Sunday, July 11, 2010

Santa Fé Thistle

What’s blooming in the area behind the walls and fences: Tea roses, hybrid daylilies, tall yucca bending, Spanish broom, silver lace vine, honeysuckle, trumpet creeper, Russian sage, purple phlox, larkspur, datura, Shasta daisies, Sensation cosmos, zinnia, alfalfa.

Outside the fences: Tamarix, Apache plume, four-winged saltbush, winterfat, cholla, Queen Anne’s lace, fern-leaf and leather-leaf globemallows, velvetweed, scarlet beeblossom, white evening primrose, milkweed, bindweed, bush morning glory, Dutch, white prairie, and white sweet clovers, buffalo gourd, goat’s head, alfilerillo, silver-leaf nightshade, dandelion, goat’s beard, hawkweed, paper flower, spiny lettuce, strap-leaf and golden hairy asters; buds on prickly pear and horseweed.

In my yard looking north: Miniature roses, daylily, golden spur columbine, last year’s snapdragon, Harweig evening primrose, butterfly weed, chocolate flower, blanket flower, coreopsis, Parker’s Gold yarrow, Mexican hat, black-eyed Susan, anthemis, orange coneflower; bud on blackberry lily; beans forming on catalpa.

Looking east: Dr. Huey and floribunda roses, hollyhock, winecup, sidalcea, Jupiter’s beard, baby’s breath, snow-in-summer, bouncing Bess, coral beardtongue, sea pink, large-leaf soapwort, Maltese cross, pink salvia, pink evening primrose, Saint John’s wort, reseeded morning glory; buds on garlic chives, tomatillo and Autumn Joy sedum.

Looking south: Blaze and rugosa roses, Illinois bundle flower, sweet peas; ripe raspberries.

Looking west: Lilies, catmint, lady bells, blue speedwell, spurge, blue flax, sea lavender; buds on purple coneflower.

Bedding plants: Moss rose, snapdragon, nicotiana, tomato.

Inside: Aptenia, zonal geraniums, asparagus fern.

Animal sightings: Rabbit, hummingbird on coral beardtongue, goldfinshes on chocolate flower, geckos, cabbage butterfly, hummingbird moths on bouncing Bess, large bees on catmint, smaller ones on Mexican hat, grasshoppers, cricket, large black harvester and small red ants, worms.

Stored data entries:

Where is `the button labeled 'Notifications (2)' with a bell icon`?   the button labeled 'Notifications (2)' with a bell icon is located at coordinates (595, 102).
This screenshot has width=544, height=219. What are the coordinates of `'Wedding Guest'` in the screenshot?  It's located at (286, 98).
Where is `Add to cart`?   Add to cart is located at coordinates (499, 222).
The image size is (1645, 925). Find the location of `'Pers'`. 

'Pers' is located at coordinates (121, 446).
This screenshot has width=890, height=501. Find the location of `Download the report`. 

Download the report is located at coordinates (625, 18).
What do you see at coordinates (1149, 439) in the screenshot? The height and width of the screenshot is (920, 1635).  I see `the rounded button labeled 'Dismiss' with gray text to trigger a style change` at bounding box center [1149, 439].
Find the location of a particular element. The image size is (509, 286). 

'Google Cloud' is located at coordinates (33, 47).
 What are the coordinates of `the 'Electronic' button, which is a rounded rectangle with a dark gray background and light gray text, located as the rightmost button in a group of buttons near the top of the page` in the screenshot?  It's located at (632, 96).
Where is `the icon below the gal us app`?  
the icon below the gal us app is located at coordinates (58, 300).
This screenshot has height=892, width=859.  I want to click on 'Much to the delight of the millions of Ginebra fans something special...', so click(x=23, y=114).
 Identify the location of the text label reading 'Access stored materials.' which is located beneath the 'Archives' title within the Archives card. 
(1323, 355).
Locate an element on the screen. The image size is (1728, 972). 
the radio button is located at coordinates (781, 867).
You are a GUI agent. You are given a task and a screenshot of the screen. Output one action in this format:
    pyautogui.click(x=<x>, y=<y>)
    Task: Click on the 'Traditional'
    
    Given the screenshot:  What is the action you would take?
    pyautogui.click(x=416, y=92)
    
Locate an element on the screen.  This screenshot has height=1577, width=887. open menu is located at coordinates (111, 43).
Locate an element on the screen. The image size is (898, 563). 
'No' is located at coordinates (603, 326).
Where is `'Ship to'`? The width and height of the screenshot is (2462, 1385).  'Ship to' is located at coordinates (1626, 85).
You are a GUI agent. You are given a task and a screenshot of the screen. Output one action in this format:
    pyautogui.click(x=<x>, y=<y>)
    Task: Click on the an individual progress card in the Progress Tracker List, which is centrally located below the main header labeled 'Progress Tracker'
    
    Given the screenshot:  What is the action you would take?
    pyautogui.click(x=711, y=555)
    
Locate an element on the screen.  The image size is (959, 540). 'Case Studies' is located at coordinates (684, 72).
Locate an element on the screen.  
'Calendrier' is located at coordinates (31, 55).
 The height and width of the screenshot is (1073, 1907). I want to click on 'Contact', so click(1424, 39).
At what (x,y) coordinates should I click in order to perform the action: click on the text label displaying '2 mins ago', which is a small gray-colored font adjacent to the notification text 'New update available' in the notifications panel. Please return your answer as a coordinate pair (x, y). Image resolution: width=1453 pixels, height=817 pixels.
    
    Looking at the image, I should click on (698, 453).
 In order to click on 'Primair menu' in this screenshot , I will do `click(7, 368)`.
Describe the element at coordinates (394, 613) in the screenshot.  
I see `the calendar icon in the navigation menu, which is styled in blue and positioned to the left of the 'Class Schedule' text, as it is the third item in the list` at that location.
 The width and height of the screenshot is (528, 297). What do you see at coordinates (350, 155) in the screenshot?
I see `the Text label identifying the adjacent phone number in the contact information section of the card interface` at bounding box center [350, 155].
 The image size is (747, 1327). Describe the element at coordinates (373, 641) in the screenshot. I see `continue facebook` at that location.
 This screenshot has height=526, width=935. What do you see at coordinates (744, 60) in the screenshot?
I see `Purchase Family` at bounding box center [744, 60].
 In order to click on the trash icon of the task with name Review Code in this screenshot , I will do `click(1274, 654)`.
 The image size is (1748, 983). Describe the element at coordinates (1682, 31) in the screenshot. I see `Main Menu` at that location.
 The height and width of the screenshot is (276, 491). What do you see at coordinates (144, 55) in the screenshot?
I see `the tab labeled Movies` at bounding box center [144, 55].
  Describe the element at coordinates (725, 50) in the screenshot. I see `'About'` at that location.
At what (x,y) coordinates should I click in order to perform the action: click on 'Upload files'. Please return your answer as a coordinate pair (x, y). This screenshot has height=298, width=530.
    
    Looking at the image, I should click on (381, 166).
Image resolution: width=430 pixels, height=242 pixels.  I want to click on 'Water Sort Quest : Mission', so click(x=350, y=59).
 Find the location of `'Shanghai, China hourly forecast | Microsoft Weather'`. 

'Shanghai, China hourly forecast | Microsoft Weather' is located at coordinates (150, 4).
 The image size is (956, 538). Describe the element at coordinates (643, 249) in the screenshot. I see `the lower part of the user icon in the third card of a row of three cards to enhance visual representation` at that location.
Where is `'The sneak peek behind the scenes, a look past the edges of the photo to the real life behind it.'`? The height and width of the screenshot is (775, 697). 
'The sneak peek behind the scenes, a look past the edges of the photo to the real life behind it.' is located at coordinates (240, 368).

Stated problem: Output everything in the garden bloom list from "In my yard looking" down to "forming on catalpa.", copied word for word.

Exercise response:
In my yard looking north: Miniature roses, daylily, golden spur columbine, last year’s snapdragon, Harweig evening primrose, butterfly weed, chocolate flower, blanket flower, coreopsis, Parker’s Gold yarrow, Mexican hat, black-eyed Susan, anthemis, orange coneflower; bud on blackberry lily; beans forming on catalpa.